**What to work on**
Your answer must match, word for word, the lines from the one holding "This screenshot has width=1153, height=1036." through the final line below, with pictures excluded.

---- Stored data

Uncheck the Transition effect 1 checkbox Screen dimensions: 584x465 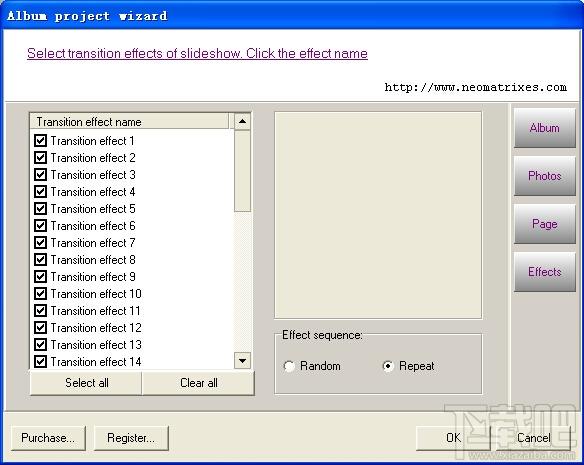pos(41,140)
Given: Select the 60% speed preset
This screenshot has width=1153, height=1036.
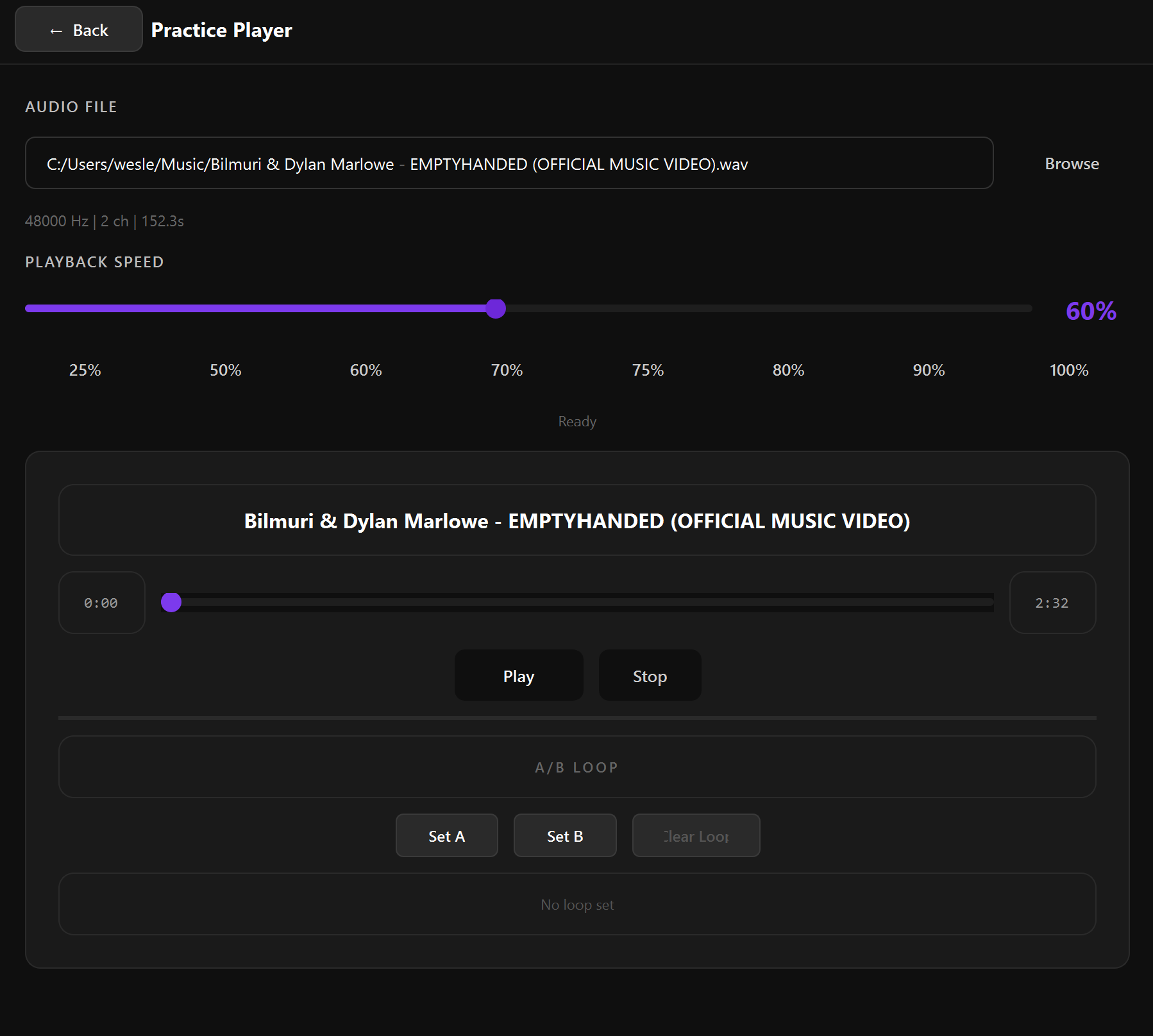Looking at the screenshot, I should 366,370.
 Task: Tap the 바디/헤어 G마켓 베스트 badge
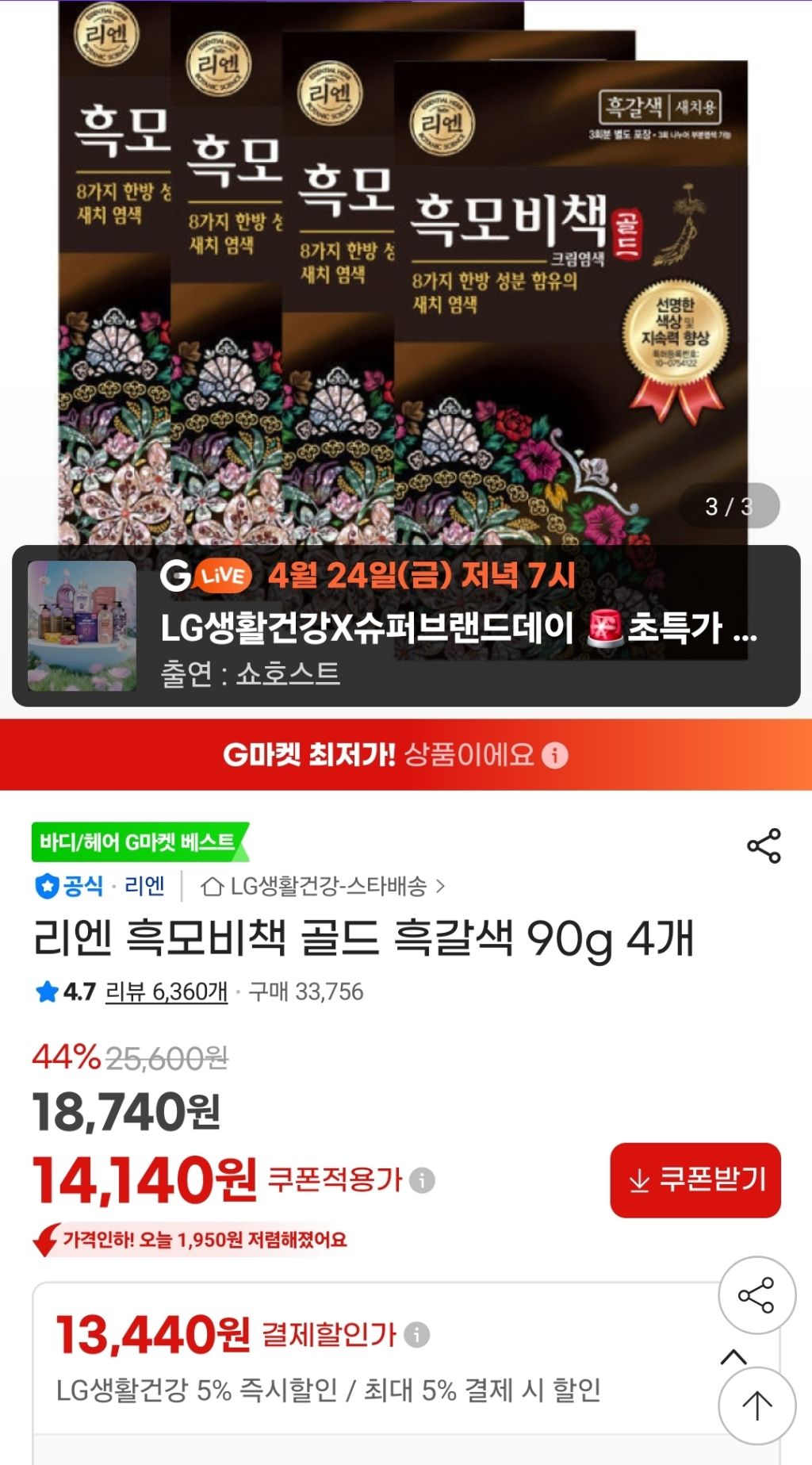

--------

**Exercise solution**
This screenshot has width=1153, height=1036.
Looking at the screenshot, I should 366,370.
 Task: Tap the 바디/헤어 G마켓 베스트 badge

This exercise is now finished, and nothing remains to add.